Required work
**A.** How would you render this sentence from the ALS crowdsourcing article in Spanish: "Participants were asked to create new algorithms able to accurately and individually predict the course of the disease based on defined clinical tests."?
**B.** Can you reproduce the ALS crowdsourcing article word for word from "The competitors were" up to and including "of the challenge."?

Text under study

——————————

Investigators from the Helmholtz Zentrum München and Ludwig-Maximilians-Universität München in Germany are organizing a crowd sourcing exercise as a way of determining new algorithms that they expect will be able to accelerate their research into treatment for amyotrophic lateral sclerosis (ALS). The challenge itself, as well as the most effective algorithms found, were recently published in the Nature Biotechnology journal.
An international team of researchers, which included bioinformaticians, started developing new ideas to improve research on ALS and initiated Prize4Life, an IBM DREAM project, and pharmaceutical companies who in turn engaged in crowdsourcing. Participants were asked to create new algorithms able to accurately and individually predict the course of the disease based on defined clinical tests. As a result, the algorithms are based on computer-assisted procedures, as well as on databases, and the investigators believe they will enable physicians to improve diagnosis and better predict the progression of the disease.
The procedure is also based on datasets of large populations, in which physicians can register to gain access to anonymized clinical data of 1,822 ALS patients, beginning from their first 3 months after diagnosis. The competitors in the crowdsourcing challenge gain automatic access to it, and were asked to design algorithms that predict the disease nine months after the diagnosis for each patient. In addition, the algorithms were evaluated and compared in order to understand the actual state of the patients.
“The two best algorithms outperformed the models used so far, and were substantially more reliable than the doctors’ assessments,” said Robert Küffner, from the Research Unit in Bioinformatics at LMU’s Institute of Informatics, and affiliated at the Institute of Bioinformatics and Systems Biology at Helmholtz Zentrum München. “These results will enable us to improve the design of future clinical studies. If the expected course of the disease can be confidently predicted for each patient, it becomes much easier to evaluate the effects of candidate drugs.”
The competitors were also asked to identify clinical parameters, which were not until now considered, including blood pressure, blood levels of uric acid, and creatinine, and are now taken into consideration as useful indicators in the context of the rate of disease progression. “The results demonstrate the great potential of the crowd-sourcing approach for advancing research on ALS,” added Küffner, who serves as technical coordinator of the challenge.
The data used for the contest came from several clinical trials, such as research projects on blood composition and assessments of motor function. “The problem is that these data are quite complex and also non-uniform, because they were measured by different laboratories,” the researcher said. However, the data was harmonized in order to minimize the variations and its effects before the contestants began their work.
“Many of the contributors had had no previous experience with ALS, but their methods can be applied to clinical data. Crowd-sourcing thus opens up entirely new perspectives for clinical research, and can certainly help to identify the most powerful algorithms,” said Küffner, as he explained that the two winners of the competition had never been used in a clinical context, but were the more reliable predictive algorithms.
A total of 37 algorithms were submitted to contest and the best one was awarded 50,000 euros, supported by the ALS initiative Prize4Life, which created the Open Access Database ALS Clinical Trials, in collaboration with the Neurological Clinical Research Institute at Massachusetts General Hospital. “This larger dataset will give us a better understanding of ALS and the factors that determine its clinical course,” says Küffner, who is already organizing a second crowd sourcing challenge, while the clinical data from the first one already included a total of 8,600 patients.
“The variation in disease progression makes it very difficult to develop effective treatment strategies,” explained Küffner about ALS, a neurodegenerative and life-threatening disease that affects the nerve cells, which are responsible for the movements of voluntary muscles. Symptoms include muscular dystrophy, loss of mobility, or even complete paralysis, as well as difficulties in speaking, swallowing and breathing.

——————————

Information supplied
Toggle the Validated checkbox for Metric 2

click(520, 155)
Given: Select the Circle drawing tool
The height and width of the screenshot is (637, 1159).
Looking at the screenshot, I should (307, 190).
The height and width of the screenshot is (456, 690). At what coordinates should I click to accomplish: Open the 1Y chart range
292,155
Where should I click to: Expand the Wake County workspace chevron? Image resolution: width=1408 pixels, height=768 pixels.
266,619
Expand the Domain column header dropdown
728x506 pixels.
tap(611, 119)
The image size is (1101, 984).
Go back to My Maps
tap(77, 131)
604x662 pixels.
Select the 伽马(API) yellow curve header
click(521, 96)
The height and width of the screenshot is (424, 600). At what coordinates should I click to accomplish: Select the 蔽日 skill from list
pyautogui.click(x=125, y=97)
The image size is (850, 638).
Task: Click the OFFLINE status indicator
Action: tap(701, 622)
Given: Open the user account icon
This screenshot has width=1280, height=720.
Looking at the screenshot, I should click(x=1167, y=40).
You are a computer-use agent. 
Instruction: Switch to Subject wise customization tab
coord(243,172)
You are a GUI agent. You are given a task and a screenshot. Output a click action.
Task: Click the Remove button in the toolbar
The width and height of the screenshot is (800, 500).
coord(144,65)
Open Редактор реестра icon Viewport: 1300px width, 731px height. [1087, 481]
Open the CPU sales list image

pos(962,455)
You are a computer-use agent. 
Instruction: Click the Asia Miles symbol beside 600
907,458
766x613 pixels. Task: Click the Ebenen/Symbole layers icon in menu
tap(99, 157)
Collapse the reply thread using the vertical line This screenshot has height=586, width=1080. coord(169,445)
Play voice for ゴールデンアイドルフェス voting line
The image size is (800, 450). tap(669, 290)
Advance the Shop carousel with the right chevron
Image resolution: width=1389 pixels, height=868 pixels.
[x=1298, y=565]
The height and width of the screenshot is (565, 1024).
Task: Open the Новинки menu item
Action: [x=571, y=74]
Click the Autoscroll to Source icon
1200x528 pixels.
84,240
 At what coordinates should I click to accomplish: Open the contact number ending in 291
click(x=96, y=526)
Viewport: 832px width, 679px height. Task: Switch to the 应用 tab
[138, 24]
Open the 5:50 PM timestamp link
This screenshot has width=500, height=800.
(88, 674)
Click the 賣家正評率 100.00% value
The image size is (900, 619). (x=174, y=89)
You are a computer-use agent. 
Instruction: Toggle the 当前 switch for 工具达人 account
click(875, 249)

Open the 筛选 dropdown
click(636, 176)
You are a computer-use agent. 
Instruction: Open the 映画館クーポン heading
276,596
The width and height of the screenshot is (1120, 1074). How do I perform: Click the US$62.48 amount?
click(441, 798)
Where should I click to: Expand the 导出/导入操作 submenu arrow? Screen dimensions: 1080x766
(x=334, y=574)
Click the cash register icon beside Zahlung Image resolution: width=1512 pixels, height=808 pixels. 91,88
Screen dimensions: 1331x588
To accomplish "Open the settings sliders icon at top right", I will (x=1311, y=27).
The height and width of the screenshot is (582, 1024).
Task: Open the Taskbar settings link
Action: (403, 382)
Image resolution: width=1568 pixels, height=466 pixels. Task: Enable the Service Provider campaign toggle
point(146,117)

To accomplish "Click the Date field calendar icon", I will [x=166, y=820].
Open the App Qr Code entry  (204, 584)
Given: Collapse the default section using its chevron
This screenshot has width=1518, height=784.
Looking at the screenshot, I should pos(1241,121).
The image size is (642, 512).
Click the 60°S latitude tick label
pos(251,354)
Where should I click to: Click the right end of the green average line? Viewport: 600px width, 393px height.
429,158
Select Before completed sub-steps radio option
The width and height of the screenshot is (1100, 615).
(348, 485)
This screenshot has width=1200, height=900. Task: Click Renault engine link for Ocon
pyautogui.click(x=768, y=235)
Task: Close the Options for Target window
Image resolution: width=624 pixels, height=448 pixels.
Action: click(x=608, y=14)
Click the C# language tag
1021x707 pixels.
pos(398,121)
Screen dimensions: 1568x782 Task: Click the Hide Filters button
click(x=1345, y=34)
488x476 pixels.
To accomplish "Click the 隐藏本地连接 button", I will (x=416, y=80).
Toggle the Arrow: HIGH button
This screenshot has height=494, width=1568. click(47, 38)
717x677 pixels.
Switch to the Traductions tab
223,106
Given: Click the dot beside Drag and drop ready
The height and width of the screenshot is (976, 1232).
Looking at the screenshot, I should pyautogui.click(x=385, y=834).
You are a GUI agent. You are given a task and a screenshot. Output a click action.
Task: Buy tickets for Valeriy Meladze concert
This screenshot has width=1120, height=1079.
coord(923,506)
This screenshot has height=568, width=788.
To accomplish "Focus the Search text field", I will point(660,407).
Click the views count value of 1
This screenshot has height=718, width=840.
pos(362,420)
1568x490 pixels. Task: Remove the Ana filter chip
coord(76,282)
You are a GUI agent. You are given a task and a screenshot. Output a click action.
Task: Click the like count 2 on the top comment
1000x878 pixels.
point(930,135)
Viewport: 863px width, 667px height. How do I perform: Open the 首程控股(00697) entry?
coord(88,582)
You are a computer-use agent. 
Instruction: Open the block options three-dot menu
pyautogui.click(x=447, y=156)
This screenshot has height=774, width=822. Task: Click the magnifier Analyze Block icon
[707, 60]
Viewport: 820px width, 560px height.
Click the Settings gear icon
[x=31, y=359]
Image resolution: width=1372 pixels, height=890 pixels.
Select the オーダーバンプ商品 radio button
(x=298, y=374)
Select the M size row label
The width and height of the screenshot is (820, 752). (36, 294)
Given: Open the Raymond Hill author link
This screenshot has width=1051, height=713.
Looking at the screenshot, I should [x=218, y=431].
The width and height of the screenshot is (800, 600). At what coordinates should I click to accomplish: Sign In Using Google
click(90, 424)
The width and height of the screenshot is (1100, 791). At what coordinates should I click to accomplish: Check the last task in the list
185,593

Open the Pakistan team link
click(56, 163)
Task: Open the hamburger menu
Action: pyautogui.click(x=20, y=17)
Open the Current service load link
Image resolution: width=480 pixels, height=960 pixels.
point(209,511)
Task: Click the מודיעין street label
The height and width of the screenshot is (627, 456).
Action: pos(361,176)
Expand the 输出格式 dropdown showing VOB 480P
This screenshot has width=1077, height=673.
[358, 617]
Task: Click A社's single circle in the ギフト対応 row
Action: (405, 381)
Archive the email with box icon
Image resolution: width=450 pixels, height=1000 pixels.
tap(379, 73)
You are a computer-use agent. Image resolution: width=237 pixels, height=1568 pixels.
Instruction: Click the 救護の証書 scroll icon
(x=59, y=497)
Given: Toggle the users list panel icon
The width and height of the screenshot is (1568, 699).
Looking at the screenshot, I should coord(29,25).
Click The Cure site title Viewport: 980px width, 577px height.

——————————

Responses for each task
**A.** Se pidió a los participantes que crearan nuevos algoritmos capaces de predecir de forma precisa e individual la evolución de la enfermedad a partir de pruebas clínicas definidas.

**B.**
The competitors were also asked to identify clinical parameters, which were not until now considered, including blood pressure, blood levels of uric acid, and creatinine, and are now taken into consideration as useful indicators in the context of the rate of disease progression. “The results demonstrate the great potential of the crowd-sourcing approach for advancing research on ALS,” added Küffner, who serves as technical coordinator of the challenge.